Why are correlations between -1 and 1?

So everyone knows that correlation coefficients are between $-1$ and $1$ . The (Pearson) correlation coefficient of $x_1, \ldots, x_n$ and $y_1, \ldots, y_n$ is given by

$r = \sum_{i=1}^n {1 \over n}\left( {x_i - \mu_x \over \sigma_x} \right) \left( {y_i - \mu_y \over \sigma_y} \right)$

where $\mu_x, \mu_y$ are the means of the $x_i$ and $y_i$ , and $\sigma_x, \sigma_y$ are their (population) standard deviations. Alternatively, after some rearrangement this is

$r = {{x_1 y_1 + \cdots + x_n y_n \over n} - \mu_x \mu_y \over \sigma_x \sigma_y}$

which is more convenient for calculation, but in my opinion less convenient for understanding. The correlation coefficient will be positive when $(x_i-\mu_x)\sigma_x$ and $(y_i-\mu_y)/\sigma_y$ usually have the same sign — meaning that larger than average values of $x$ go with larger than average values of $y$ — and negative when the signs tend to be mismatched.

Extracted data:
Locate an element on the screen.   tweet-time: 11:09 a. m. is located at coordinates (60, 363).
--
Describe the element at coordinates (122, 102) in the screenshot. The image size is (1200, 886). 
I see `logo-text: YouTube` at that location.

Parts of the exercise:
- a) Answer these questions about the text on correlation coefficients, one per line:
(i) What kind of standard deviations are $\sigma_x$ and $\sigma_y$?
(ii) According to the writer, the rearranged formula is more convenient for what, and less convenient for what?
(iii) When will the correlation coefficient be negative?
- b) Print everything in the text on correlation coefficients from "where $\mu_x, \mu_y$" down to "to be mismatched.".
The lines have nothing to do with the text on correlation coefficients.

Solution set:
- a)
(i) Population standard deviations.
(ii) More convenient for calculation, less convenient for understanding.
(iii) When the signs tend to be mismatched.

- b)
where $\mu_x, \mu_y$ are the means of the $x_i$ and $y_i$ , and $\sigma_x, \sigma_y$ are their (population) standard deviations. Alternatively, after some rearrangement this is

$r = {{x_1 y_1 + \cdots + x_n y_n \over n} - \mu_x \mu_y \over \sigma_x \sigma_y}$

which is more convenient for calculation, but in my opinion less convenient for understanding. The correlation coefficient will be positive when $(x_i-\mu_x)\sigma_x$ and $(y_i-\mu_y)/\sigma_y$ usually have the same sign — meaning that larger than average values of $x$ go with larger than average values of $y$ — and negative when the signs tend to be mismatched.